AugMixCloak: A Defense against Membership Inference Attacks via Image Transformation
This addresses privacy concerns in federated learning for users and organizations by providing a defense against membership inference attacks, though it appears incremental as it builds on existing defense techniques.
The paper tackles the problem of membership inference attacks in federated learning by proposing AugMixCloak, a two-stage defense using data augmentation and PCA-based fusion on query images, which successfully defends against attacks across five datasets and various topologies, showing stronger protection than regularization-based methods and better generalization than confidence score masking.

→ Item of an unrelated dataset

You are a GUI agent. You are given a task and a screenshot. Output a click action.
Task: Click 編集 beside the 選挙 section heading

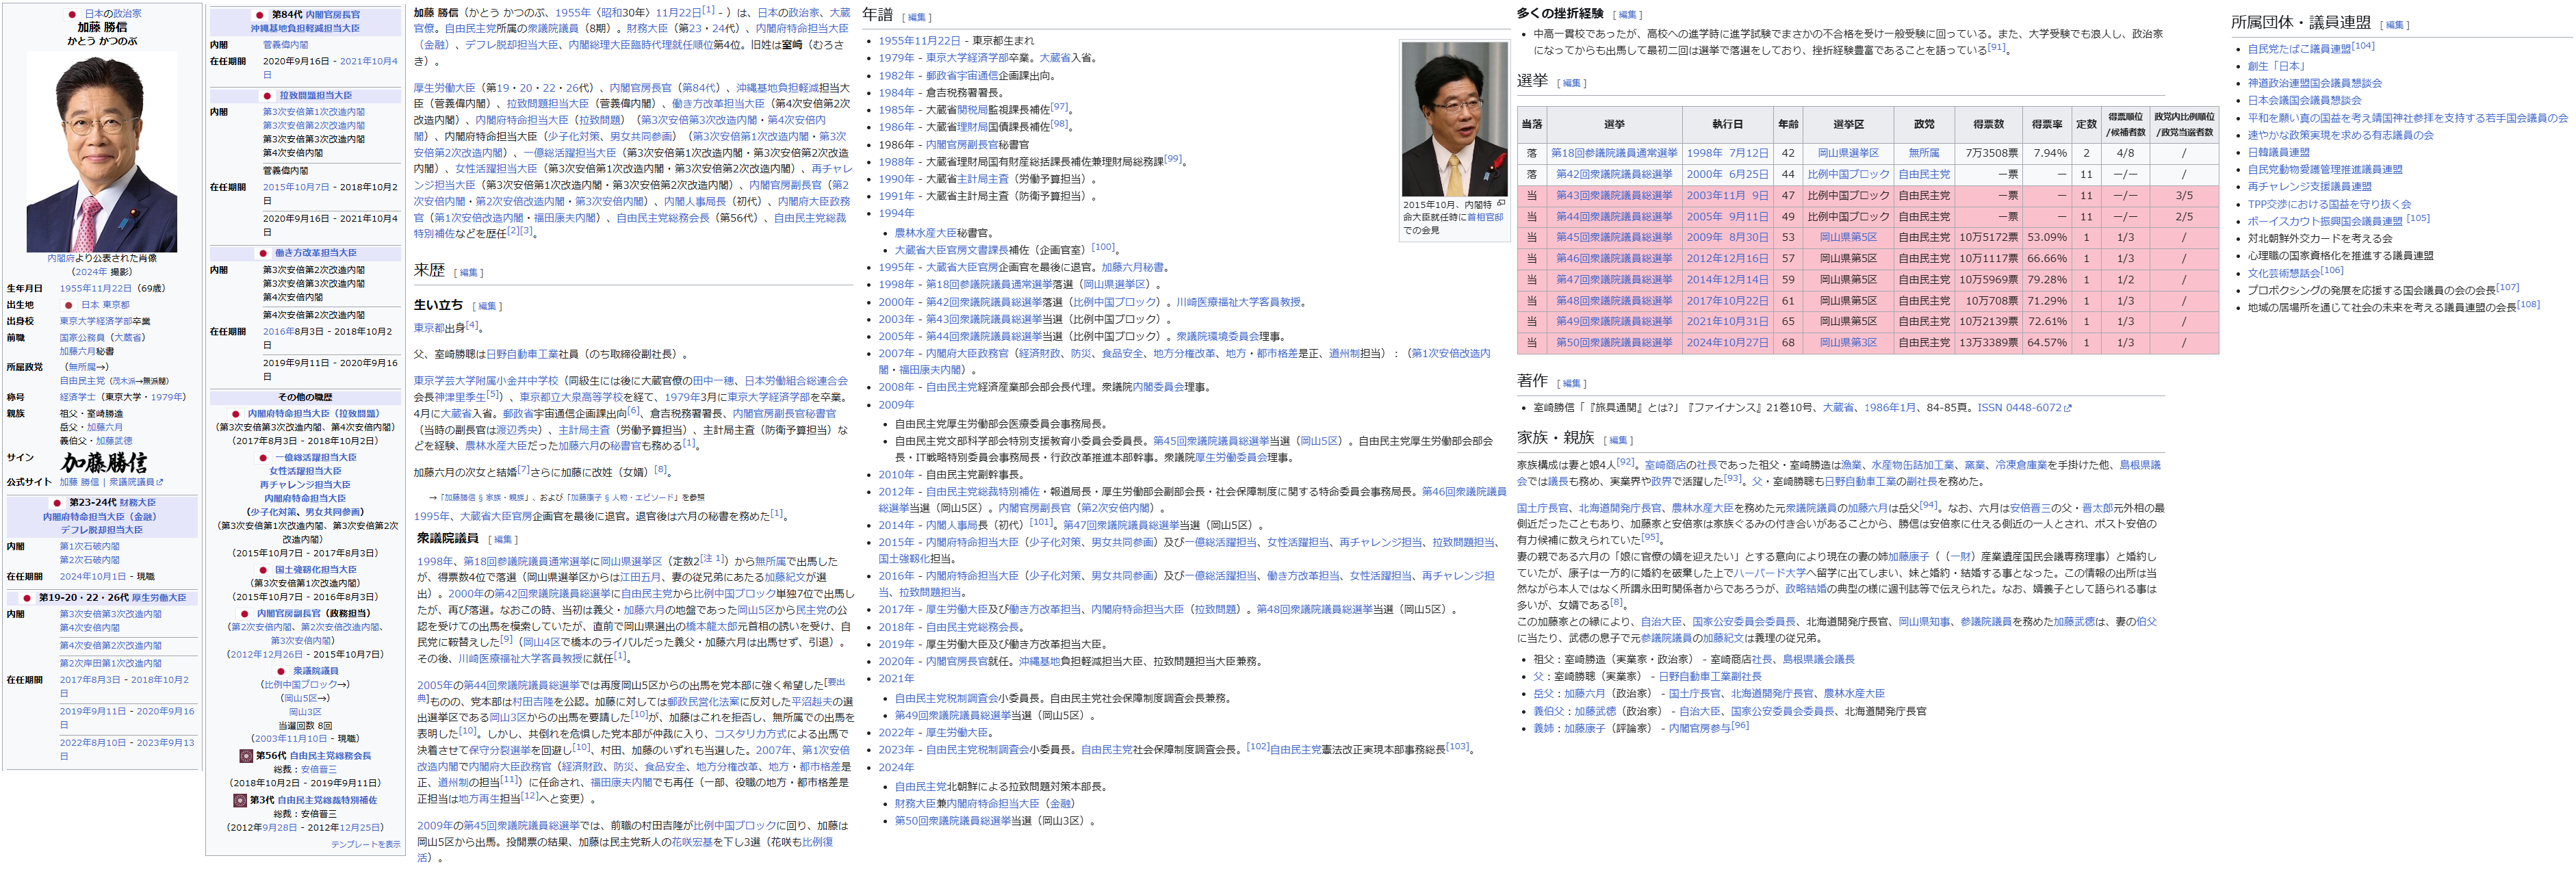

Traditional machine learning (ML) raises serious privacy concerns, while federated learning (FL) mitigates the risk of data leakage by keeping data on local devices. However, the training process of FL can still leak sensitive information, which adversaries may exploit to infer private data. One of the most prominent threats is the membership inference attack (MIA), where the adversary aims to determine whether a particular data record was part of the training set. This paper addresses this problem through a two-stage defense called AugMixCloak. The core idea is to apply data augmentation and principal component analysis (PCA)-based information fusion to query images, which are detected by perceptual hashing (pHash) as either identical to or highly similar to images in the training set. Experimental results show that AugMixCloak successfully defends against both binary classifier-based MIA and metric-based MIA across five datasets and various decentralized FL (DFL) topologies. Compared with regularization-based defenses, AugMixCloak demonstrates stronger protection. Compared with confidence score masking, AugMixCloak exhibits better generalization.